Here are the numbers of Ann Galardi's life:
She is 16.
And a size 17.
Her perfect mother is a size 6.
Her aunt Jackie is getting married in 10 weeks and wants Ann to be the bridesmaid.
So Ann makes up her mind:
Time to lose 45 pounds (more or less)
in two and a half months.
Welcome to the world of infomercial diet plans, endless wedding dance lessons, embarrassing run-ins with the cutest guy Ann's ever seen--and some surprises about her not-so-perfect mother.
And don't forget the last part of the equation: It's all about feeling comfortable in your own skin--no matter how you add it up!
(See books tab at www.kabarson.com for more information.)
Debbie: Other books or projects on the horizon?
Kelly: Yes, my second book, also a YA contemporary and also from Viking, is due out around summer 2015. It’s about a high school cosmetology student who thinks she has her life all planned out and under control—until it falls apart.

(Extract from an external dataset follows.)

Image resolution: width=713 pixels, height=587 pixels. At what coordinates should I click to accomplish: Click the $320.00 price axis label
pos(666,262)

Debbie: Upcoming appearances?
Kelly: Northern Ohio SCBWI conference in Cleveland, OH – Sept. 20-21
Schuler Books in Lansing, MI (Eastwood Towne Center) – Thurs. Sept. 26 at 6:00
Nicola’s Books in Ann Arbor, MI – Tues. Oct. 8 at 6:30
Perry Literary Festival in Perry, OH – Sat. Oct. 19
Horizon Books in Traverse City, MI – Sat. Nov. 2
Blue Phoenix Books in Alpena, MI – Sat. Nov. 9
Great Lakes Book & Supply in Big Rapids, MI – Sat. Nov. 16
(See events tab at www.kabarson.com for more details.)
Debbie: Do you have a favorite Michigan bookstore? And/or a favorite Michigan library?

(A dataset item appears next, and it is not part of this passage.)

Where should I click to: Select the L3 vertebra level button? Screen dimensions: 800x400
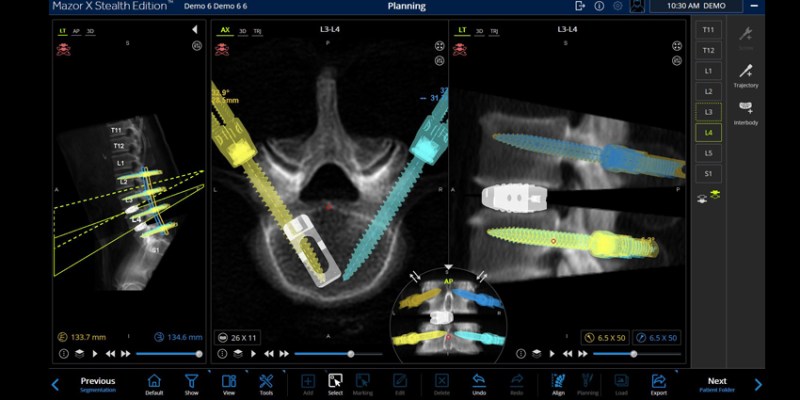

Kelly: Bookstore: I love Nicola’s Books in Ann Arbor. As for libraries, Jackson District Library’s Carnegie Branch, downtown. I spent so much time there as a kid that when I go there now, I can almost see and hear my childhood self in the auditorium watching movies, climbing the marble steps to the children’s department, and waiting in the lobby to check out my stack of books. Just the smell of the books and the gorgeous old building takes me back to a happy place.
Debbie: How about a favorite place in Michigan?
Kelly: I love Mackinac! The Mackinac Bridge, Mackinac Island, and Mackinaw City. The bridge is majestic and beautiful. The island is quaint and historic. I often travel to the city in the off-season to write where it’s quiet and peaceful. (It’s not nearly as quiet during the tourist season, but that’s fun, too.)
Debbie: Do you have a Michigan event or happening that you love to attend?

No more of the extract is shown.